Why I’m Writing About Gathering Qualitative User Feedback
While The Mom Test book by Rob Fitzpatrick is an oft-referenced and useful resource, I thought I’d share a bit about how I’ve approached getting feedback on early explorations as a founder for CodeYam and over the previous decade while working at technology startups. This is a practice I’ve honed over time and I’m still constantly learning, improving, and experimenting.
This journey began when I discovered the Design Sprint book and process developed by the team at GV while working at a startup called Kamcord roughly circa 2017. On and off (as needed) over the years since then, I have been using variations of that process, along with the accompanying GV Research Sprint created by Michael Margolis, to help get unstuck, speed up learnings, and test out new ideas in low-risk ways.
If you worked at a larger technology company, “design sprint” often comes with a very different set of connotations; you might imagine designers blocking off a week (or more!) of time on the product and development team calendars and spending it working on ideas that, while fun or interesting, are never going to be priorities to build.
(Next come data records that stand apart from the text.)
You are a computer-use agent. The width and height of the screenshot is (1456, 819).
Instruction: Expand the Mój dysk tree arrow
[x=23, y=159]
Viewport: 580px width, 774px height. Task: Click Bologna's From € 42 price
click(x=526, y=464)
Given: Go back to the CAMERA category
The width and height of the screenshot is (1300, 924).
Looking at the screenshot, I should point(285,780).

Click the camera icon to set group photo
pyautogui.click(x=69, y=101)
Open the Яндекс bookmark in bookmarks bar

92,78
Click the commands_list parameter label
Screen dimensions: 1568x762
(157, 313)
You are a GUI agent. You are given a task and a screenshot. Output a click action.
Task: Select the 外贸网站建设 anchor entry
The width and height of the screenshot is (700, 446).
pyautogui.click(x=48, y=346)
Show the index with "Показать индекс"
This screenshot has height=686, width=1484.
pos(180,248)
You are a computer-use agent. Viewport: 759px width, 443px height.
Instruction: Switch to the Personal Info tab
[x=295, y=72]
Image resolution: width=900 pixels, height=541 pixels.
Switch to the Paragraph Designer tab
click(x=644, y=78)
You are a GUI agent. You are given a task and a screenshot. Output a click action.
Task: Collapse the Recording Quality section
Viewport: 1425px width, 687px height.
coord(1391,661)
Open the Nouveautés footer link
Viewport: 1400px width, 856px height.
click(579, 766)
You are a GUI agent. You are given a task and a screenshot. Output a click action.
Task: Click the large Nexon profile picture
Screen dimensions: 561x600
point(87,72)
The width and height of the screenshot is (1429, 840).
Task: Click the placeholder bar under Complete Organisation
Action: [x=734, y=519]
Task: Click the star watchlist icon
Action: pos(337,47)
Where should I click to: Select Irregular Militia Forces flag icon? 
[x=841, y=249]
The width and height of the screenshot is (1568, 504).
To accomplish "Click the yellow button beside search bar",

This whiteboard whimsy that leads to no real results is the opposite of what I’m talking about, and using facets of the sprint process to accomplish, here.
Instead, we’re trying to get real feedback from potential customers and/or users of a product (or that might be users of a potential future product that hasn’t yet been built). We are trying to get relevant feedback from a small, representative group as fast as we can to test our risks, hypotheses, assumptions, and to inform how we successfully meet our goals (or fail faster and move on with the learnings).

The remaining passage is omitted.